Anyway, thank you for the pointers and for the interpretive framework that allows both show and analysis to be functional. It helps.
no subject
Date: 2003-02-27 08:17 am (UTC)The only other person I know who likes "Invocation" is also a huge Doggett fan. I don't think it's horrible, but I think it does stupid *and unnecessary* things to Scully's characterization, and mostly it just bored me.
My biggest problem with the Doggett-Scully relationship was that it was rushed into this forced and unrealistic peace, whereas it made much more sense with Scully's character and also the two actors had much more chemistry when Scully was bristling with distrust towards him.

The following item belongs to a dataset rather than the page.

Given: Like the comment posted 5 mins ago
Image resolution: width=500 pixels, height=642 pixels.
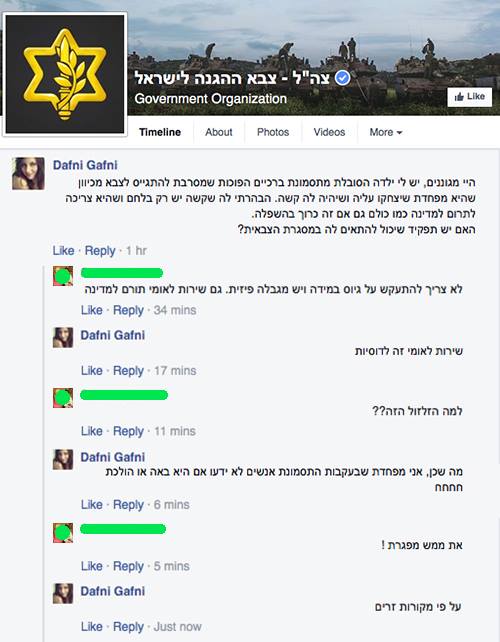Looking at the screenshot, I should (92, 566).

Er, how was it gender-subversive?
no subject
Date: 2003-02-27 08:41 am (UTC)Well, maybe it wasn't. But what I liked about it (and I totally agree with you about the stupid over-rushed detente) was that here's Doggett, this guy with the military training and the kind of low-key macho swagger (I loved him more every time he said "May we come in?" after he was already in the house) and the chip on his shoulder and all the rest of it ... and when Scully tells him what to do, he does it. The subway episode (sorry, cannot for love nor money remember X-Files ep titles) was stupid in a lot of ways, but it does have that great moment where the chauvinist jerk says something like, Why are we doing what she says? and Doggett just says, She's the boss. I was completely charmed by his willingness to accept Scully's authority and by how absolutely unthreatened he was by the fact that she was smarter than him. To me, Doggett (as played by the incomparable Robert Patrick--i.e., I don't know how much of what I love was what RP did with the character as opposed to what the character was in and of himself) was a much more interesting character than Mulder. Now, they did stupid stupid things with him and clearly never cared about him the way they did about Mulder, but that was their fault, not his.